Le spese per i viaggi sono coperte in parte dall’Università Statale, che ci ha permesso di andare in giro per l’Italia a raccogliere video-testimonianze che sono state proiettate alla conferenza dell’altro ieri. Per valorizzare i soldi dell’Università, noi di GayStatale abbiamo deciso di approfittare dei viaggi per contattare quante più persone possibili che potessero avere qualcosa di interessante da dire sull’argomento, facendo confluire – alla fine – tutto il materiale nel documentario. Tra le associazioni LGBT, possiamo fregiarci del contributo del CIG e di AGEDO. Per il resto ci stiamo arrangiando col crowdfunding con attività di autofinanziamento, aperitivi culturali etc.

A cosa può servire l’analisi di uno stereotipo che ha origine nel cinema nazionalpopolare di quel periodo in termini concreti nella concezione di omosessualità dei giorni nostri?

 

Scoprire che cosa c’è alle spalle degli stereotipi è il modo migliore per combatterli. È chiaro che il
cinema ha rielaborato preconcetti che molte persone avevano già interiorizzato, ma è pur vero che
un certo Mussolini diceva che la cinematografia è l’arma più potente, quindi è indubbio che abbia
contribuito a sigillare alcuni stereotipi nel cervello di milioni di italiani.

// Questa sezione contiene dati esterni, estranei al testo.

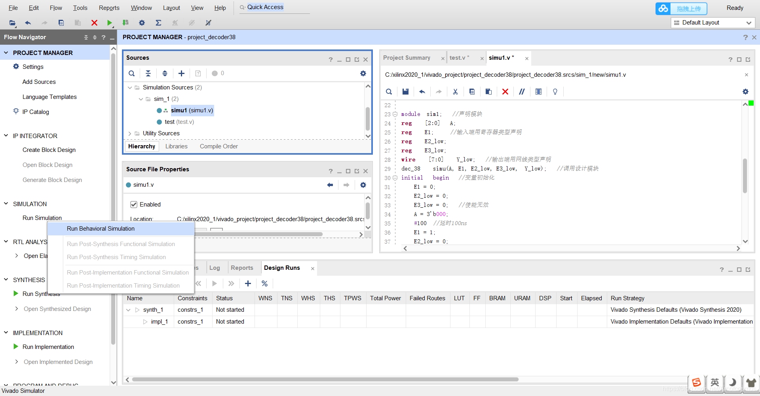Open Language Templates from Project Manager
The image size is (760, 396).
point(49,97)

Quando gli esponenti del
Nuovo Centro Destra hanno voluto abolire l’obbligo di fedeltà per le coppie omosessuali per evitare di equiparare le unioni civili al matrimonio, ho pensato che la principale fonte di informazione dei vari Alfano e Schifani fossero i film con Renato Pozzetto, nei quali gli omosessuali non riescono mai a tenerlo nei pantaloni. Nel caso questa mia ipotesi corrispondesse al vero, la considererei un’aggravante, non una giustificazione. Con tutto il rispetto per Renato Pozzetto.

Cosa è emerso dalla tua analisi del fenomeno?

 

Anche se ho ancora moltissimo da studiare, posso anticipare tre cose:

1) ci sono molte più varianti,
tra le figure di gay e lesbiche nel cinema popolare italiano, di quanto si potrebbe pensare a prima vista, benché i messaggi suggeriti siano più o meno sempre gli stessi.

2) Registi e sceneggiatori almeno da quel che ho visto) non hanno difficoltà ad ammettere che i gay venissero usati (per usare le parole di Enrico Vanzina) come “una scorciatoia per far ridere”; ci tengono però a sottolineare che, dietro a quei personaggini gay, non ci fosse mai una vera cattiveria, al massimo una bonarietà un po’sempliciotta. E qui si può decidere se credergli o meno.

3) Mi sono accorto che le macchiette omosessuali – certe più, certe meno – mi divertono ancora, nell’anno di grazia 2016! È grave?